[What is needed]: If a line of the records contains the string "sidebar", copy it out.

[Recorded data]:
-----

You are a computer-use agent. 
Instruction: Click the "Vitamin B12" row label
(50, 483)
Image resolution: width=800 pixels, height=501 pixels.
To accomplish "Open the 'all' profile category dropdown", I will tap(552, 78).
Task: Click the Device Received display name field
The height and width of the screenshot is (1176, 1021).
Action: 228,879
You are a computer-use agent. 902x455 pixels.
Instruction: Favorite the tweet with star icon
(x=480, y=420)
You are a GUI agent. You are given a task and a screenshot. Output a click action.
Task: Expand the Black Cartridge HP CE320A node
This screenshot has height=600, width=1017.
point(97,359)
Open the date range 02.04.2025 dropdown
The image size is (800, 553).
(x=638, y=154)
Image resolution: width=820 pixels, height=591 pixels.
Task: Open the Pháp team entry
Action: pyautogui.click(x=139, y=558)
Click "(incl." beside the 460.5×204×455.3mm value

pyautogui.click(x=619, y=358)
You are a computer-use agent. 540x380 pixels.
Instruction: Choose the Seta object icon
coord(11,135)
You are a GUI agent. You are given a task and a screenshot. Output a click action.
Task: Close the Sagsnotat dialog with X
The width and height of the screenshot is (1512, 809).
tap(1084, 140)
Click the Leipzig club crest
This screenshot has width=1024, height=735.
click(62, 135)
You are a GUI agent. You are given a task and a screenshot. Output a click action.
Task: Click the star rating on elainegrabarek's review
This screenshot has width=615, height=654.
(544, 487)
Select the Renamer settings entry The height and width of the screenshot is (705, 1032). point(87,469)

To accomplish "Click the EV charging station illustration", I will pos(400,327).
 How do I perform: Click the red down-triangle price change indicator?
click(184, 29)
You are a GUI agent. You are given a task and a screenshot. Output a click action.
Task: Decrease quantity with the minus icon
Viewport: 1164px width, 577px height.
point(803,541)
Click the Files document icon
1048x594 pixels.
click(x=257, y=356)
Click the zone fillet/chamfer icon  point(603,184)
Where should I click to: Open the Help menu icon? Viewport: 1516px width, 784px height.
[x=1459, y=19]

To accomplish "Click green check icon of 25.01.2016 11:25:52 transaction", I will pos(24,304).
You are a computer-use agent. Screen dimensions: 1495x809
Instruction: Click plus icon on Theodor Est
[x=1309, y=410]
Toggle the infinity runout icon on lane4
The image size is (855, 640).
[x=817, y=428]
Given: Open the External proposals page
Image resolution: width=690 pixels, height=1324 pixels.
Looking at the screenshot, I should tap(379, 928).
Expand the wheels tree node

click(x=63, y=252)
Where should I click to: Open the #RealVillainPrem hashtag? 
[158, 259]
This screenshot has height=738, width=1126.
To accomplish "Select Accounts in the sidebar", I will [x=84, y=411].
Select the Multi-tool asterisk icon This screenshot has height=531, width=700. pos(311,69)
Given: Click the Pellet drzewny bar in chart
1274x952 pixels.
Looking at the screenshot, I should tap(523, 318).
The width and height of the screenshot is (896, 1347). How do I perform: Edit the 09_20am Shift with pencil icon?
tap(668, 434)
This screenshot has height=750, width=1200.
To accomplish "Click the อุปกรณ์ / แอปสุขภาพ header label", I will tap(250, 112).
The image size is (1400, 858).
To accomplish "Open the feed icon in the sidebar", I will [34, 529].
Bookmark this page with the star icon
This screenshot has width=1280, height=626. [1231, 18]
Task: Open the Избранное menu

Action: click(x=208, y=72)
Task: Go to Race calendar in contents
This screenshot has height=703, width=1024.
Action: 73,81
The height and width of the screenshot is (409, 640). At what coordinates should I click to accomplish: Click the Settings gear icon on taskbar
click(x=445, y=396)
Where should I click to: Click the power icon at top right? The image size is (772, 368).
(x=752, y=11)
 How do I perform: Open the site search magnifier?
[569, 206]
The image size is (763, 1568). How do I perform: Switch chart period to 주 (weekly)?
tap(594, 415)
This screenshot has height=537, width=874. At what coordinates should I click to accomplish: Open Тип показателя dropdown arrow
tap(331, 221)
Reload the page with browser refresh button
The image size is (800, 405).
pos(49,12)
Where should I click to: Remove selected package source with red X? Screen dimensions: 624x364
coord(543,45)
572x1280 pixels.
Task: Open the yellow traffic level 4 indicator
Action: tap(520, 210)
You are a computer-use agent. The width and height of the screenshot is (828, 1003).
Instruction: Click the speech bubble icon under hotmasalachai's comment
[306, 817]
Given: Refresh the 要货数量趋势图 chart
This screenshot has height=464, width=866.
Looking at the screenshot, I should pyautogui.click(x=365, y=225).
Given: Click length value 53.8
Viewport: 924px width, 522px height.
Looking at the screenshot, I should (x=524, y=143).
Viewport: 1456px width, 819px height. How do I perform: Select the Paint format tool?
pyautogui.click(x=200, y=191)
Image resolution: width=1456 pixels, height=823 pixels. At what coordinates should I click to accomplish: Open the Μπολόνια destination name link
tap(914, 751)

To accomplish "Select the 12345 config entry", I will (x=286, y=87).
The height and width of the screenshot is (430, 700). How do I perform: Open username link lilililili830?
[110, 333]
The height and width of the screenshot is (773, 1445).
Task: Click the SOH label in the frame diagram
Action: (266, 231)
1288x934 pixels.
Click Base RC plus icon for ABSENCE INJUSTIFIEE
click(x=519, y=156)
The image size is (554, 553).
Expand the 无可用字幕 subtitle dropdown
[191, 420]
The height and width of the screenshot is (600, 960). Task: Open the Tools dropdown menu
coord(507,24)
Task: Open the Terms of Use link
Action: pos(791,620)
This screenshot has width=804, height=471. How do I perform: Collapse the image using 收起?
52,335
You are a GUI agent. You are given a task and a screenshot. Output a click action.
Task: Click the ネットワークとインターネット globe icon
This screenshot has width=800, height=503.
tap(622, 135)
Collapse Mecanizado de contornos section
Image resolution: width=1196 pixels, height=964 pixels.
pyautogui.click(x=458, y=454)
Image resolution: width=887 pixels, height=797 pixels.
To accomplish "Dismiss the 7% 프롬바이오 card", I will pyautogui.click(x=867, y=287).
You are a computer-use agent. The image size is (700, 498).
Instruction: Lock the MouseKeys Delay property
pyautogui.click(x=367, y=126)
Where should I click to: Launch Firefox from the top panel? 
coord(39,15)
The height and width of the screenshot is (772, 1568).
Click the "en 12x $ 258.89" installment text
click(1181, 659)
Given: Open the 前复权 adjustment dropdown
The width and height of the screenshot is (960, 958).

-----

[Response to this task]:
To accomplish "Select Accounts in the sidebar", I will [x=84, y=411].
To accomplish "Open the feed icon in the sidebar", I will [34, 529].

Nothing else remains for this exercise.